Le stress lié au travail et les troubles psychiques associés sont en très nette augmentation, non seulement dans l’industrie de l’aviation, mais dans la société toute entière. Selon une étude de l’Organisation mondiale de la santé, 5 pour cent de la population allemande en âge de travailler, soit 3,1 millions de personnes souffrent d’une psychose dépressive exigeant un traitement. Le nombre de jours d’arrêt de travail dus à des maladies psychiques a fortement augmenté ces dernières années; selon les caisses d’assurance maladie il a été multiplié par 18. Rien qu’en 2012, il avait augmenté de 10 pour cent.

Lubitz devait sentir peser sur lui une énorme pression pour commettre un acte aussi monstrueux. Même des psychologues expérimentés n’ont pas souvenir d’un cas aussi extrême.

Bien qu’il existe un phénomène appelé suicide élargi, où une victime de suicide tue d’autres personnes que lui-même, les autres victimes font généralement partie de la famille ou sont des gens avec lesquels l’auteur du suicide entretient une relation personnelle. Comparer les actions de Lubitz à la folie meurtrière du massacre au lycée de Columbine aux Etats-Unis ou à celui du lycée Gutenberg d’Erfurt en Allemagne n’est que partiellement possible.

Lors de tels événements, les victimes sont généralement issues du milieu social de l’auteur du crime et sont ciblées parce que ce dernier s’est senti, d’une certaine manière, offensé. Mais dans la catastrophe de la Germanwings, 149 personnes que Lubitz ne connaissait probablement pas, ont été tuées tout à fait au hasard, juste parce qu’elles se trouvaient à bord de l’avion.

On s’attendrait à ce que même une personne dépressive souffrant d’une maladie psychique ait des inhibitions à commettre un tel massacre. Il faut considérer l’absence de telles inhibitions dans le contexte d’une dévaluation générale de la vie humaine.

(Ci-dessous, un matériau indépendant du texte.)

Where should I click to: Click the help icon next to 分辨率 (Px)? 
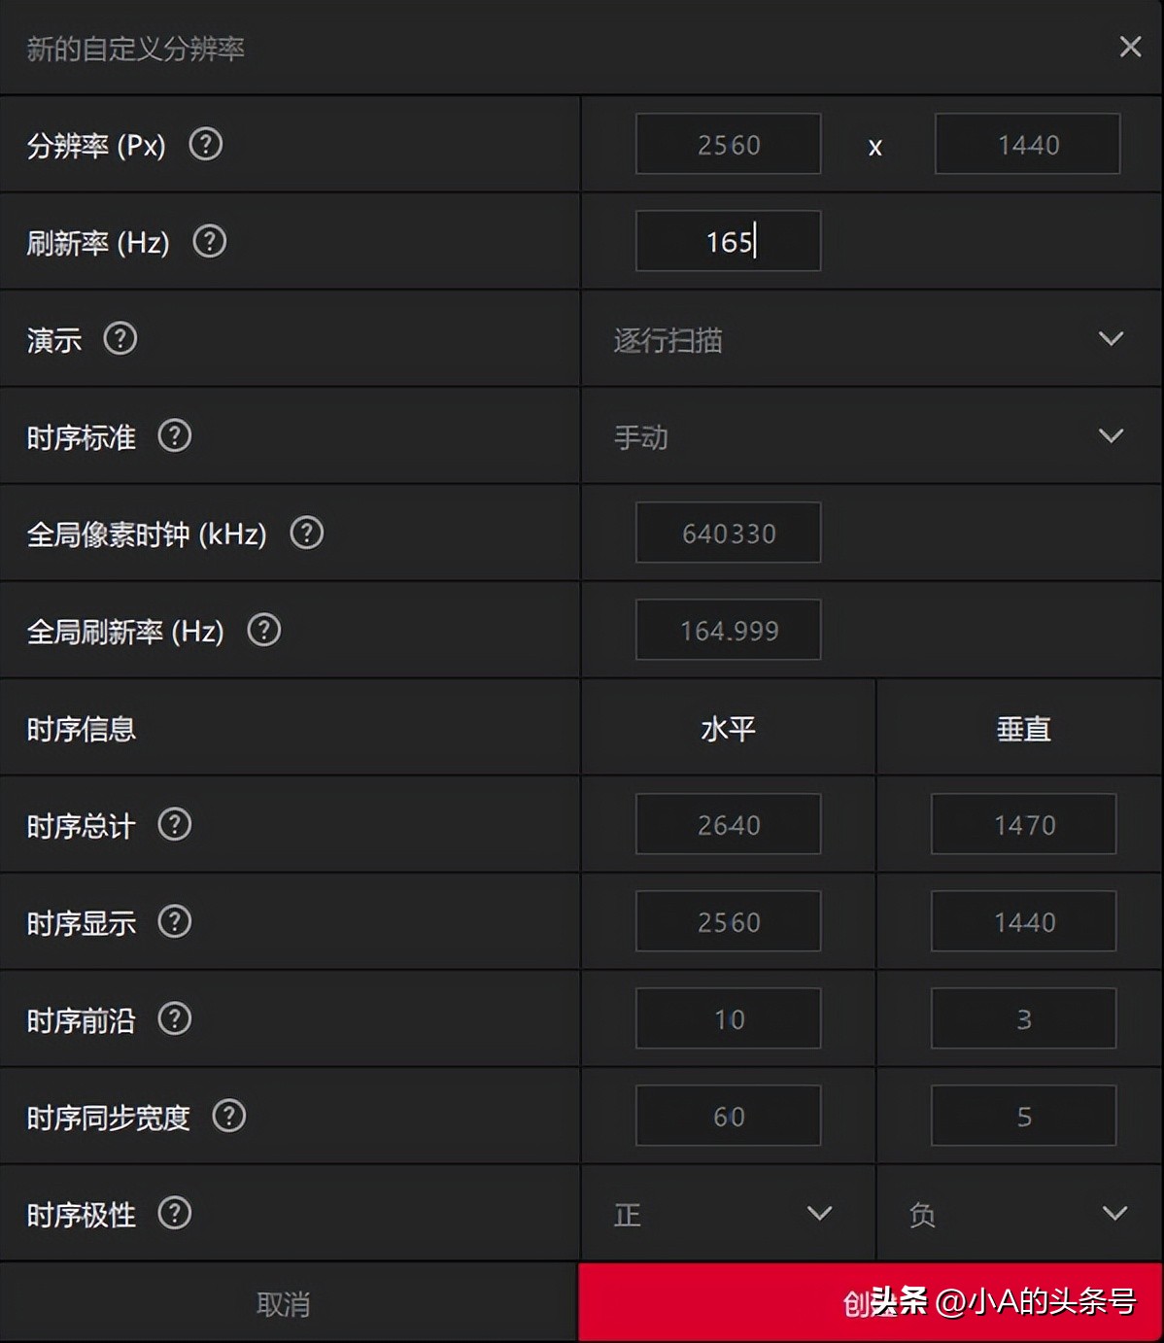click(207, 144)
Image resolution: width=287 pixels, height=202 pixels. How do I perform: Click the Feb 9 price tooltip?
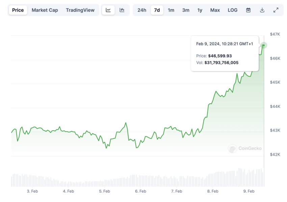pyautogui.click(x=225, y=53)

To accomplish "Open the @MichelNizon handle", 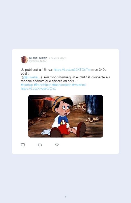I will [38, 61].
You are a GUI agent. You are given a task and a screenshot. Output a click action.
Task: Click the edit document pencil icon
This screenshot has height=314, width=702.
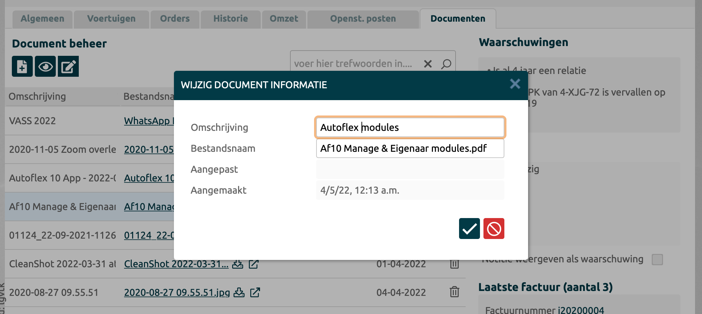[x=68, y=66]
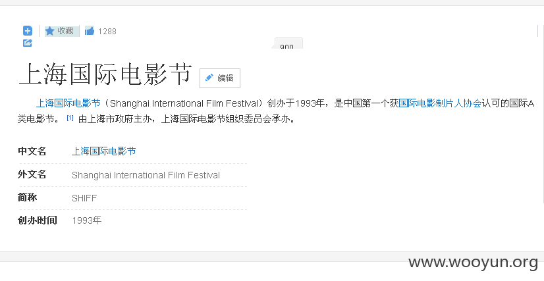Click the partially visible 900 tab
This screenshot has width=544, height=281.
click(x=287, y=44)
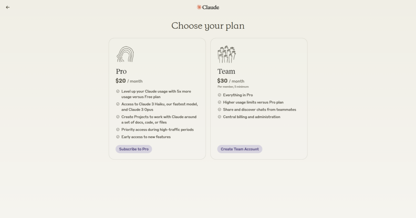Click the back arrow icon
Viewport: 416px width, 218px height.
click(8, 7)
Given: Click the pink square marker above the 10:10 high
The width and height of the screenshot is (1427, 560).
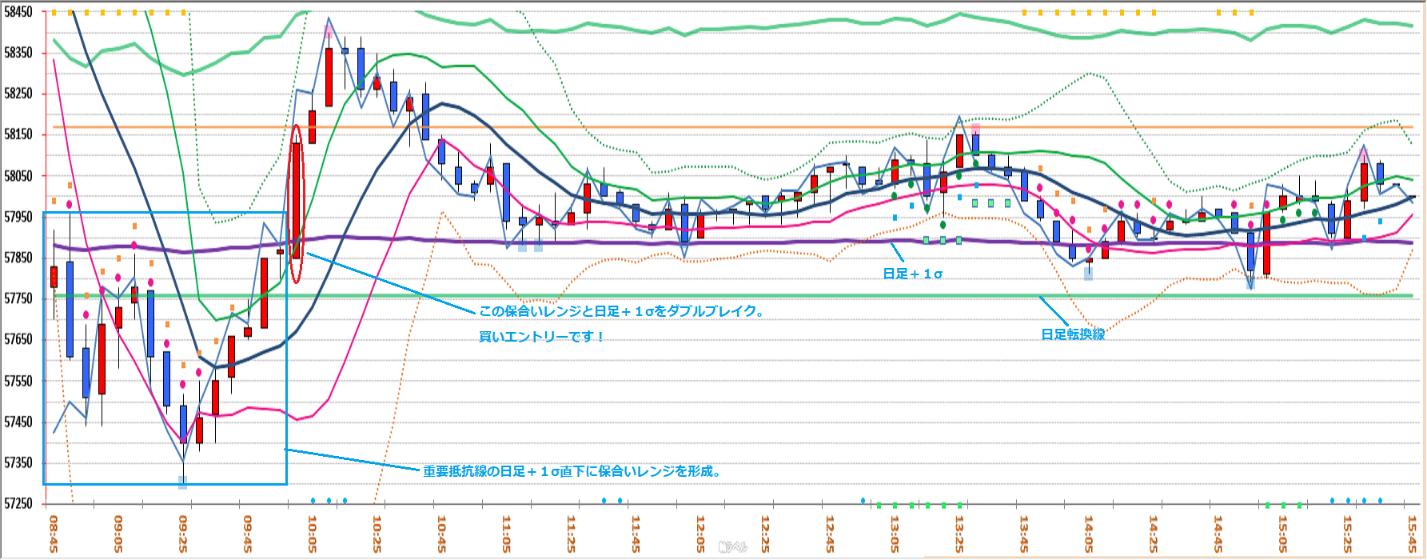Looking at the screenshot, I should [x=329, y=30].
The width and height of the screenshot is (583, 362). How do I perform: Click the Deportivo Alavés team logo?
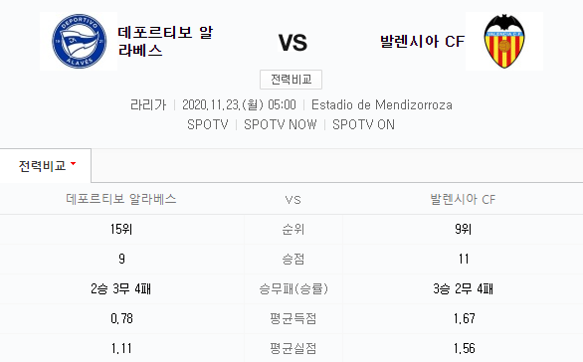tap(79, 41)
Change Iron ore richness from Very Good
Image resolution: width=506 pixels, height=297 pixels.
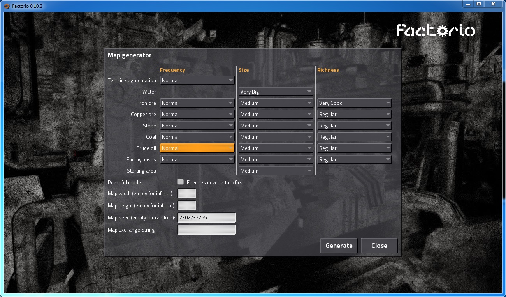tap(354, 103)
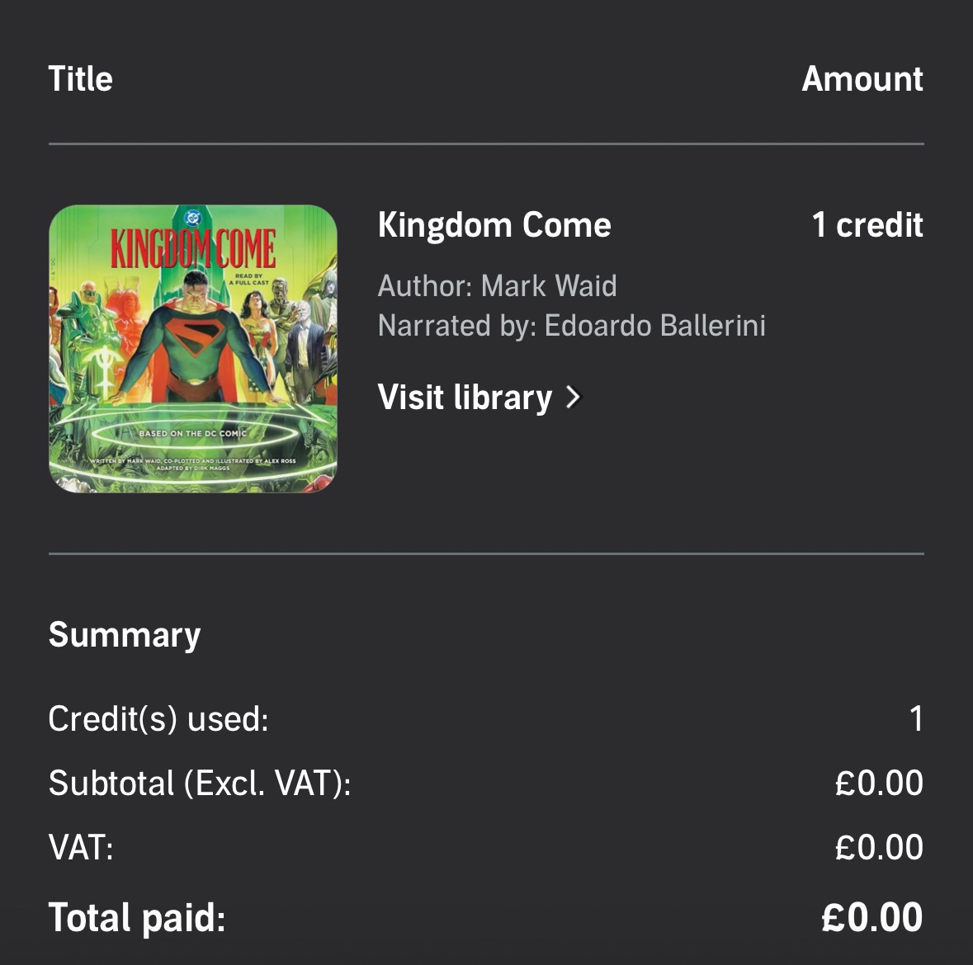Click the Amount column header

(x=862, y=79)
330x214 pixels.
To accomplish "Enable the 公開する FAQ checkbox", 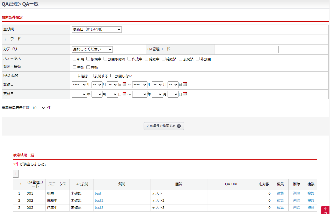I will click(x=92, y=76).
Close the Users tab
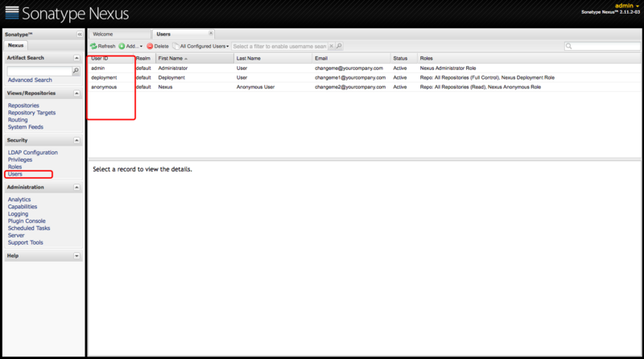Image resolution: width=644 pixels, height=359 pixels. 211,33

Andreas Lubitz avait 11 ans lorsque la Bundeswehr est entrée en Yougoslavie lors de la première opération militaire de l’armée allemande à l’étranger après la Deuxième guerre mondiale. Par la suite, il a assisté à une succession de guerres où les troupes américaines et allemandes ont tué des milliers de personnes et les responsables se sont vantés publiquement du nombre de présumés terroristes « éliminés.»

En Méditerranée, des milliers de réfugiés se noient chaque année tandis que l’Union européenne érige de nouvelles barrières pour les empêcher d’atteindre le continent. Les coupes budgétaires d’austérité exigées par le gouvernement allemand plongent des millions de personnes dans la pauvreté en Grèce et y poussent un nombre inconnu d’autres au suicide.

On ne peut chercher l’explication à la catastrophe de Germanwings uniquement dans le psychisme d’Andreas Lubitz. Il faut au contraire placer sa maladie dans son vrai contexte, celui d’un ordre social malade et dysfonctionnel.

Dans le même temps, la vague de sympathie, de solidarité humaine et d’empressement à apporter de l’aide qui a été la réaction de la population vivant sur le lieu du crash, ainsi que de toute la France et des pays d’origine des victimes, a mis en lumière autre chose: l’aspiration profonde à une société véritablement humaine.

Les politiciens qui rendent hommage aux victimes ne satisferont pas cette aspiration. Ils retournent des cérémonies commémoratives pour poursuivre leur politique de coupes budgétaires dans les prestations sociales, de « réformes » du marché du travail, de pouvoirs toujours plus étendus accordés à la police à l’intérieur et de guerres toujours plus sanglantes à l’extérieur.